Source passage:
The production version of the Telluride was launched at the 2019 North American International Auto Show in January 2019. Previously, the Telluride was displayed as a customized version inspired by fashion designer Brandon Maxwell's Texas-inspired collection, at New York Fashion Week in September 2018. The overall design is similar to the 2016 concept except for the front end which was completely redesigned.

The Telluride is the first Kia designed specifically for the US market, with the design work handled at the Kia Design Center in Irvine, California. The production version Telluride is powered by a 3.8-liter Lambda II V6 Atkinson cycle gasoline engine rated at 291 hp and 355 Nm, paired with an eight-speed automatic transmission and either front-wheel drive or all-wheel-drive.

The Telluride features four drive modes – Smart, Eco, Sport and Comfort. Snow and AWD Lock modes are also available for specific driving conditions, and the on-demand electro-hydraulic AWD system with multi-plate clutch plate constantly redistributes power to both axles. In Eco and Smart modes, power is completely routed to the front wheels, whereas Sport mode splits the power down to 65 percent front, 35 percent rear.

The standard towing rate for this SUV is rated at 5000 lb, and it also features the optional self-levelling rear suspension where the ride height is automatically calibrated depending on vehicle load to optimise control and stability.

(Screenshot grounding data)
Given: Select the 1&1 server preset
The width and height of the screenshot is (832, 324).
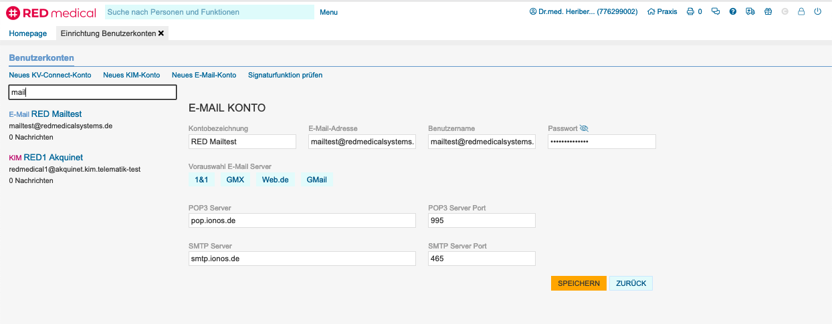Looking at the screenshot, I should (201, 180).
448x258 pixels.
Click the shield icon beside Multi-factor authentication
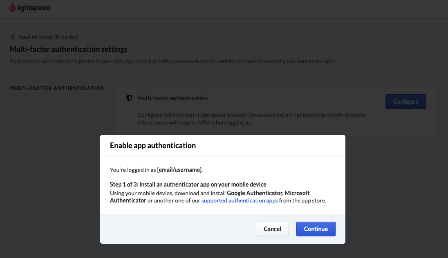tap(129, 98)
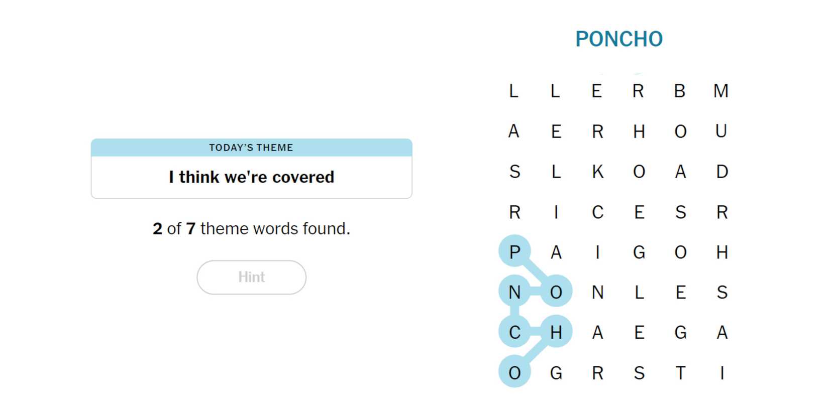Select the G between E and A

tap(680, 332)
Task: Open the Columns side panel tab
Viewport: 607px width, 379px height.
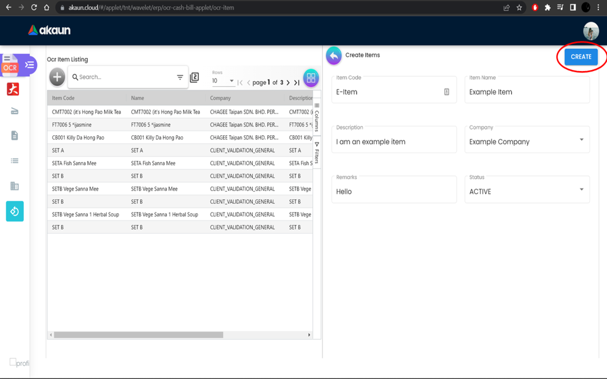Action: pyautogui.click(x=317, y=117)
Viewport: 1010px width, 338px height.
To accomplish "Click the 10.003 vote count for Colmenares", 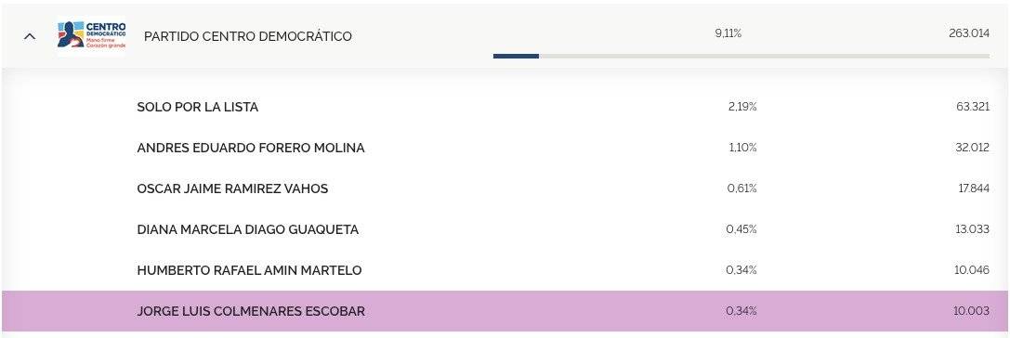I will pyautogui.click(x=972, y=311).
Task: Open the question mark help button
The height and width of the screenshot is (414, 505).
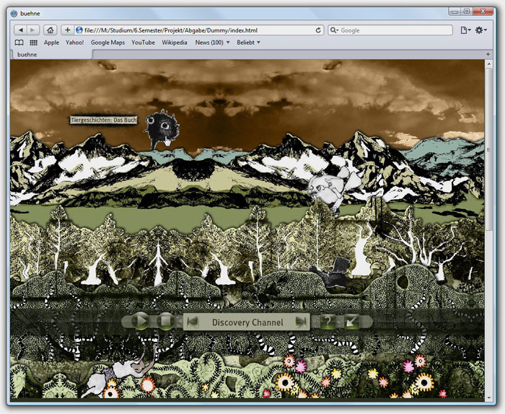Action: coord(328,322)
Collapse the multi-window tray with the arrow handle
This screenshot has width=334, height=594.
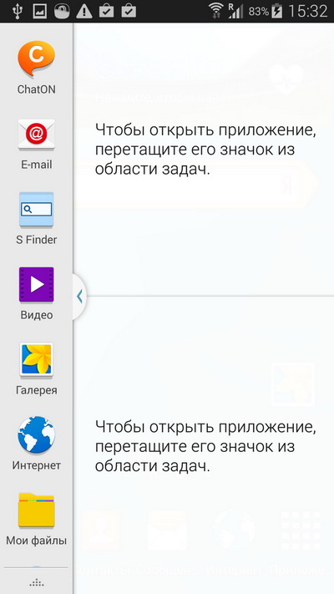79,297
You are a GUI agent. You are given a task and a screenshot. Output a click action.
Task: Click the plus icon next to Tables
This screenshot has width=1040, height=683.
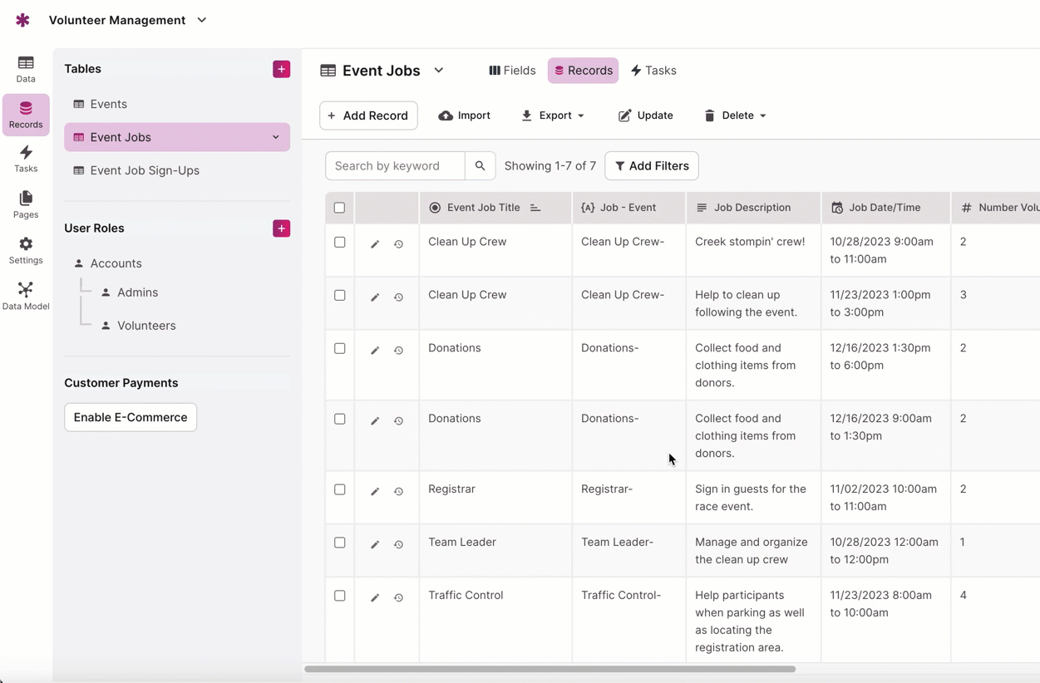(x=281, y=69)
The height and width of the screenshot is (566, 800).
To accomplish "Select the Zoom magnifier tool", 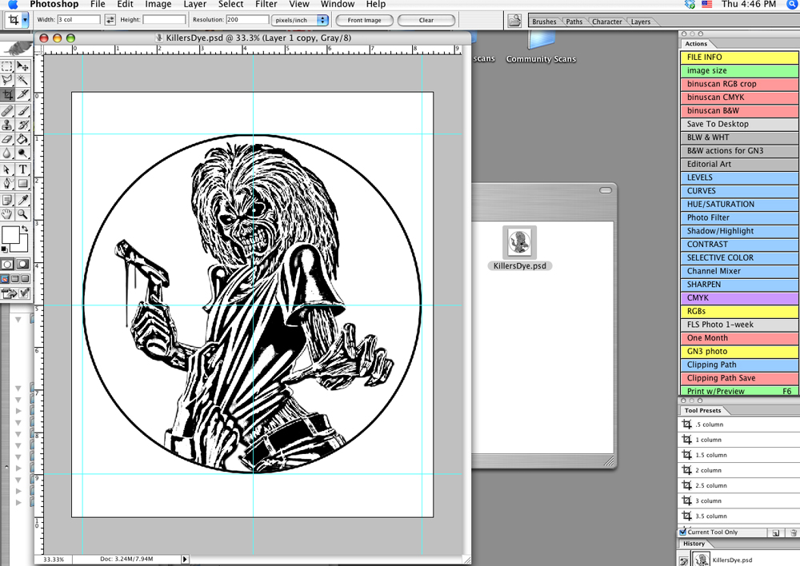I will click(23, 214).

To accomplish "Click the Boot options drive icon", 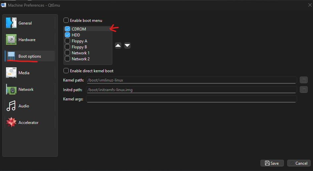I will coord(11,56).
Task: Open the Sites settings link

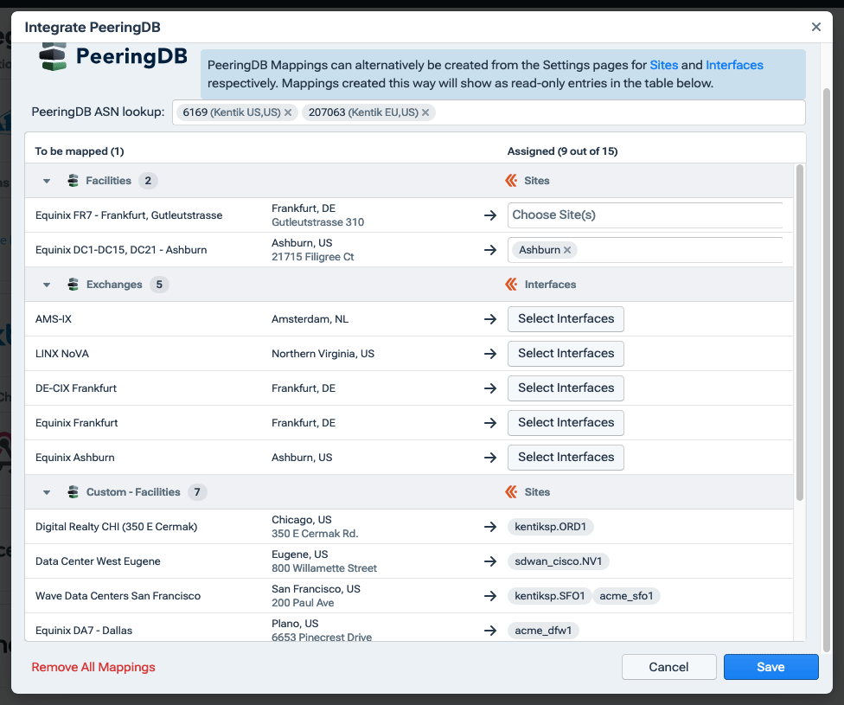Action: coord(665,65)
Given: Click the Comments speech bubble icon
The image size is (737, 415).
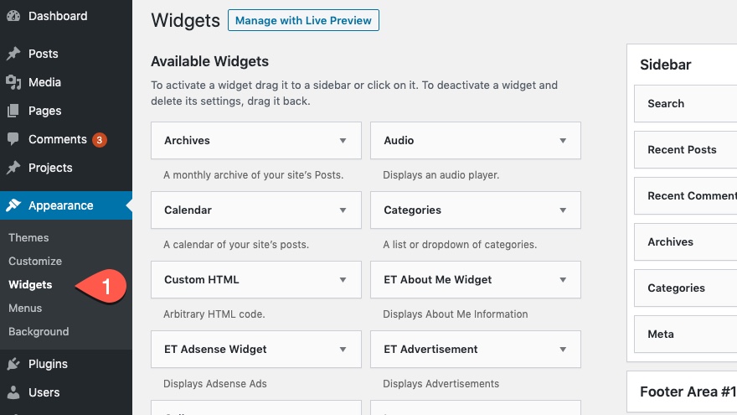Looking at the screenshot, I should 13,139.
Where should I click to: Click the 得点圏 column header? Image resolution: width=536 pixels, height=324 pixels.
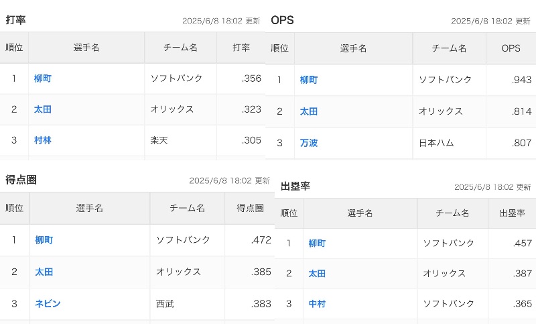(249, 208)
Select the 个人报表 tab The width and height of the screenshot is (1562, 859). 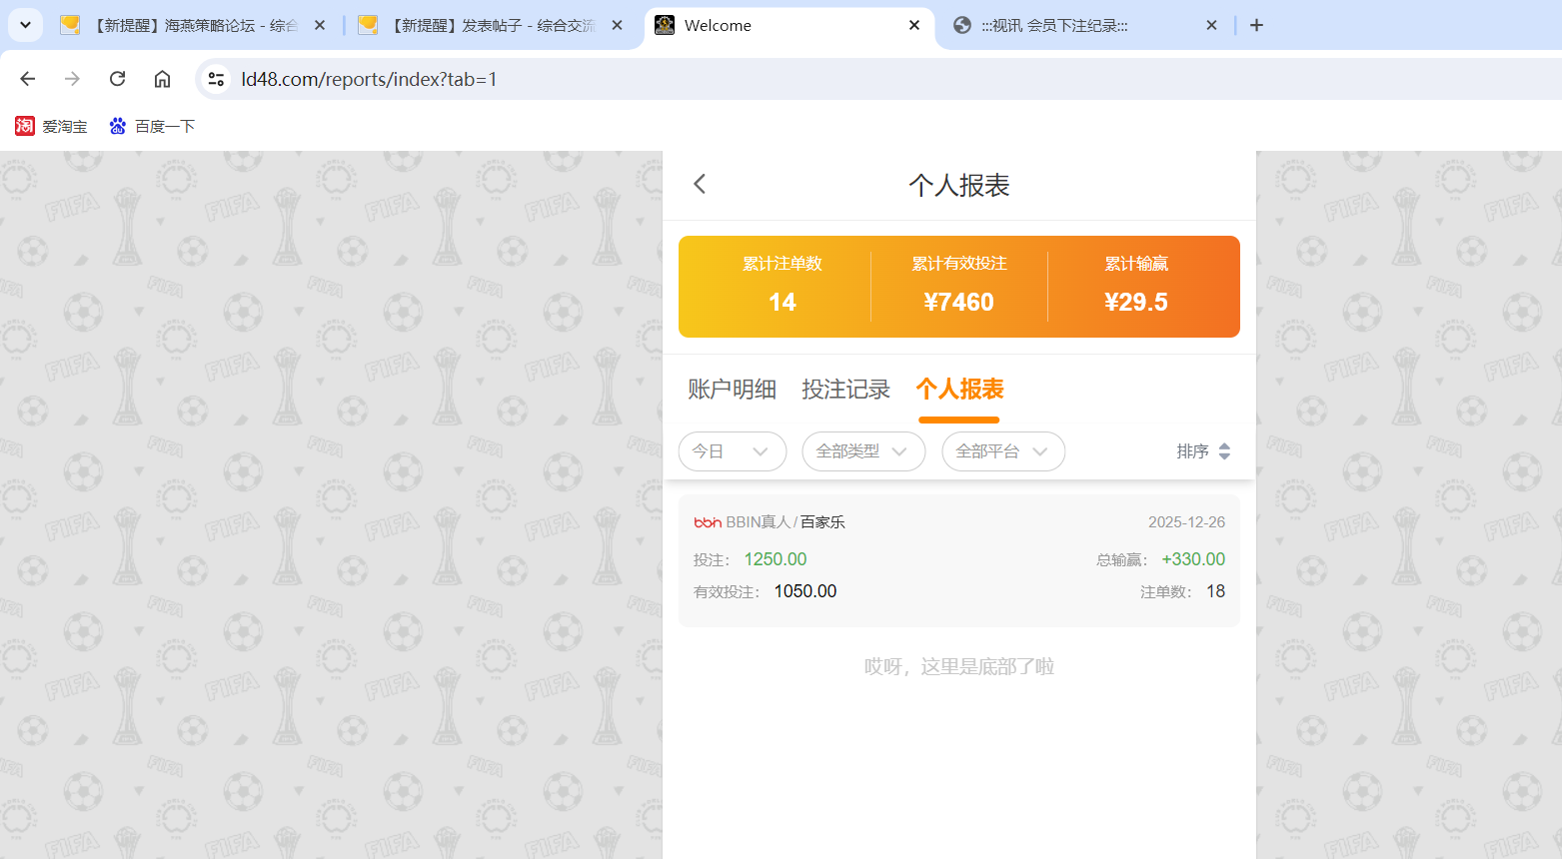[958, 390]
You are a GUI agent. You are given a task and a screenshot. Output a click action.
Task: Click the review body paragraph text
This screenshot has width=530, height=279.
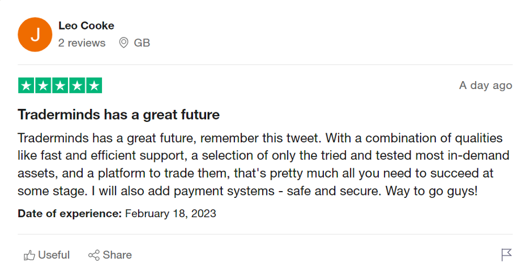point(260,164)
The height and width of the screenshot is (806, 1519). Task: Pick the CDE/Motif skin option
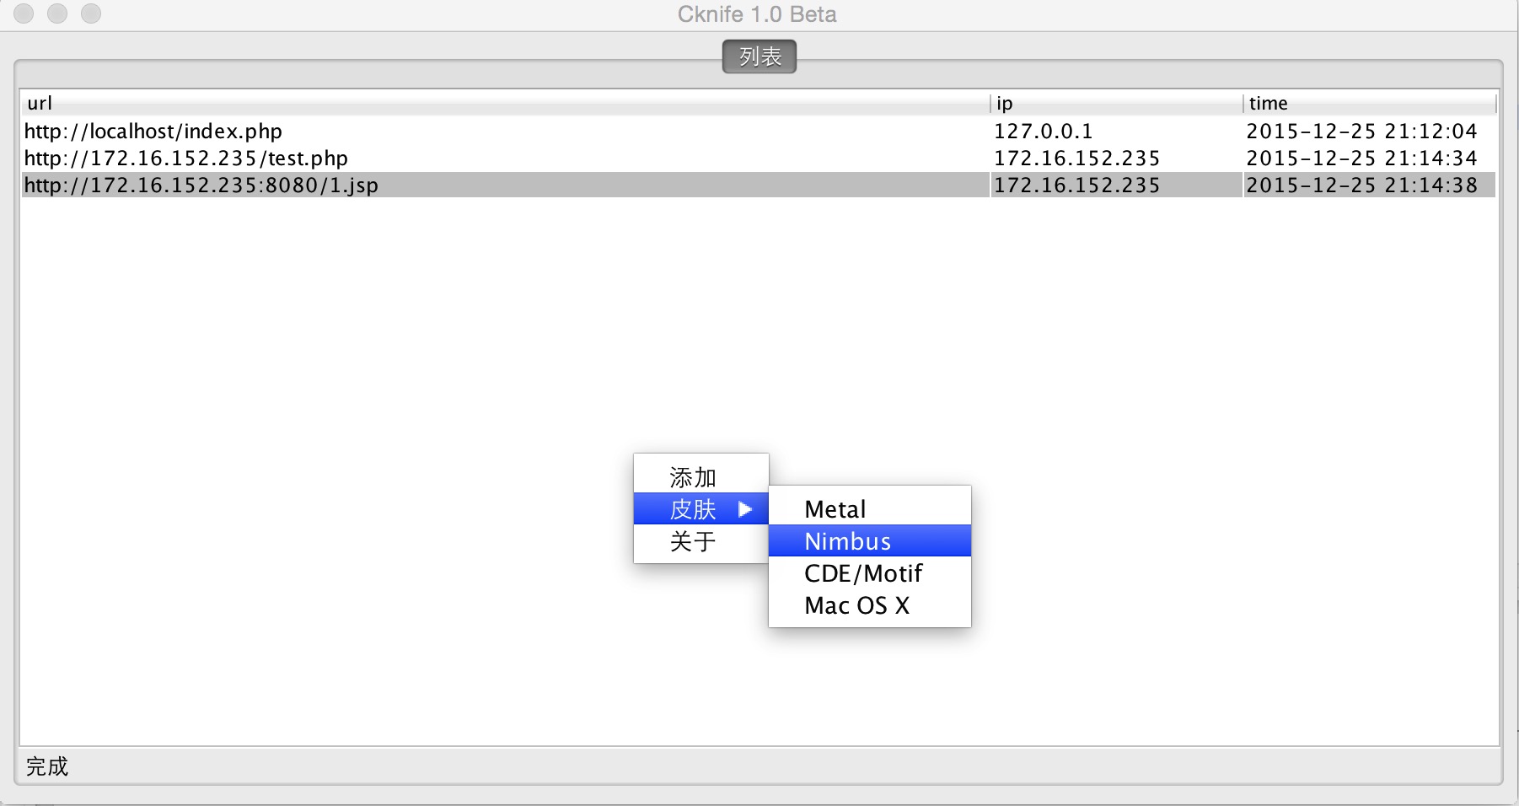863,573
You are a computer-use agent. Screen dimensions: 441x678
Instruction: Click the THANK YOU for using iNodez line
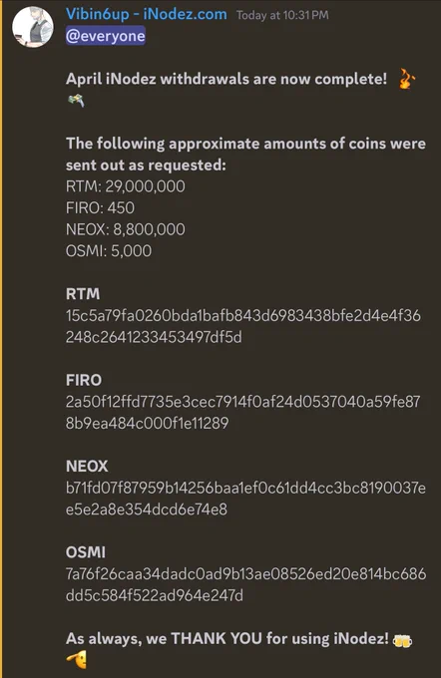(x=227, y=639)
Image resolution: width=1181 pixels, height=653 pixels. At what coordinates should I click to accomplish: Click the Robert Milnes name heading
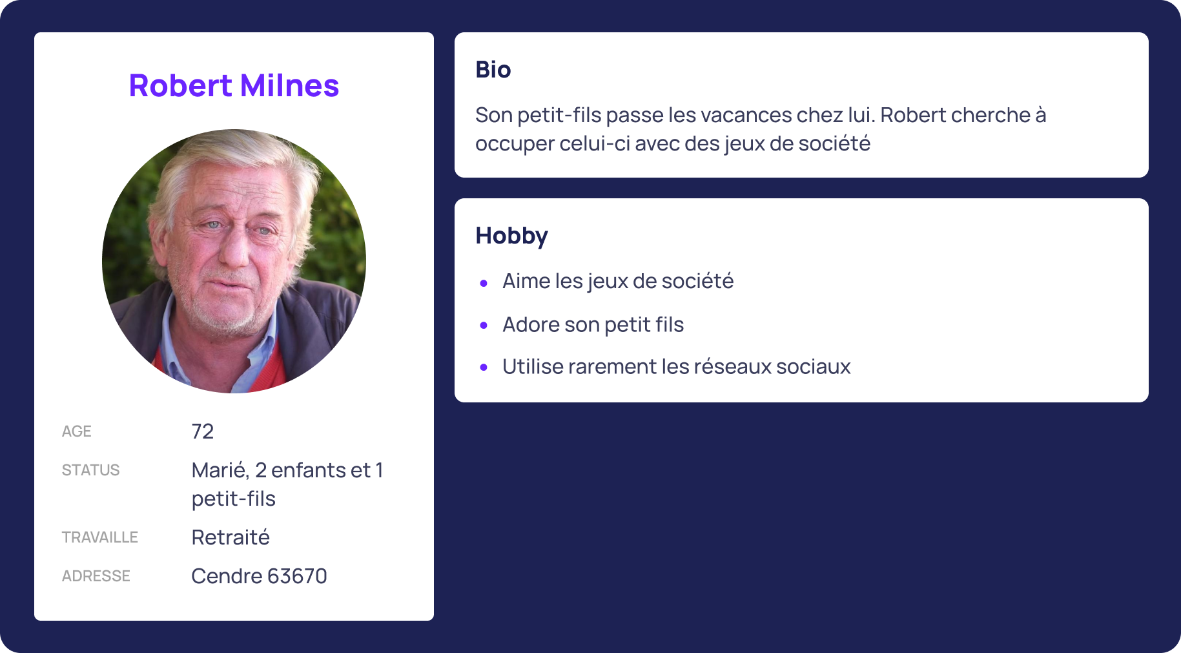pyautogui.click(x=234, y=85)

Action item A: From the Kia Telluride passage, return the text that begins at the words "The Telluride features" and stops after "control and stability.".
Action item B:
Do these statements agree with the Kia Telluride passage? For each, answer yes or no and quote the words from the passage that decide it.
(i) The Telluride is the first Kia designed specifically for the US market.
(ii) Sport mode splits power evenly between the front and rear wheels.
(iii) The standard towing rate is 5000 lb.
Action item C: Extend the Kia Telluride passage from where it stops.
The records have nothing to do with the Kia Telluride passage.

Result A:
The Telluride features four drive modes – Smart, Eco, Sport and Comfort. Snow and AWD Lock modes are also available for specific driving conditions, and the on-demand electro-hydraulic AWD system with multi-plate clutch plate constantly redistributes power to both axles. In Eco and Smart modes, power is completely routed to the front wheels, whereas Sport mode splits the power down to 65 percent front, 35 percent rear.

The standard towing rate for this SUV is rated at 5000 lb, and it also features the optional self-levelling rear suspension where the ride height is automatically calibrated depending on vehicle load to optimise control and stability.

Result B:
(i) Yes: "The Telluride is the first Kia designed specifically for the US market"
(ii) No: "Sport mode splits the power down to 65 percent front, 35 percent rear"
(iii) Yes: "The standard towing rate for this SUV is rated at 5000 lb"

Result C:
The Telluride is not marketed in South Korea as it is only produced in the United States, whereas its Hyundai counterpart, the Korean-built Palisade is marketed there instead. Exports from the West Point, Georgia plant to the Middle East started in February 2019. Kia limited exports of the Telluride to around 3,000 units annually.

=== Trim levels ===
In U.S. and Canada, the Telluride is offered in four trim levels: LX, S, EX, and SX. The latter is offered with an optional "SX Prestige Package," which include several premium features. Since 2021, Kia has offered a "Premium Package" on the EX trim. A 3-seat bench is standard for the second row while captain's chairs can be added, dropping the seating capacity from eight to seven.

All Tellurides are equipped with various features that are otherwise optional in some of its competitors, such as "Sofino" (leatherette)-trimmed or leather-trimmed seating surfaces. Available equipment includes a 10.25-inch touchscreen infotainment system, rear view monitor, 630-watt, 10-speaker Harman Kardon audio system, wireless smartphone charging tray, and head-up display with turn-by-turn navigation, along with heated and ventilated first and second row bucket seats. The Telluride is also equipped with Driver Talk for some trim levels, an in-car intercom system that allows the driver to communicate separately with passengers in the second or third row.

=== 2023 refresh ===
The refreshed 2023 Telluride was unveiled at the New York International Auto Show on April 13, 2022. New convenience technology such as a 12.3-inch instrument panel and an available smart power liftgate with auto-close functionality were added. On the exterior, the grille, headlights, and front bumper were redesigned. More rugged-looking X-Line and X-Pro trims became available since the 2023 model year.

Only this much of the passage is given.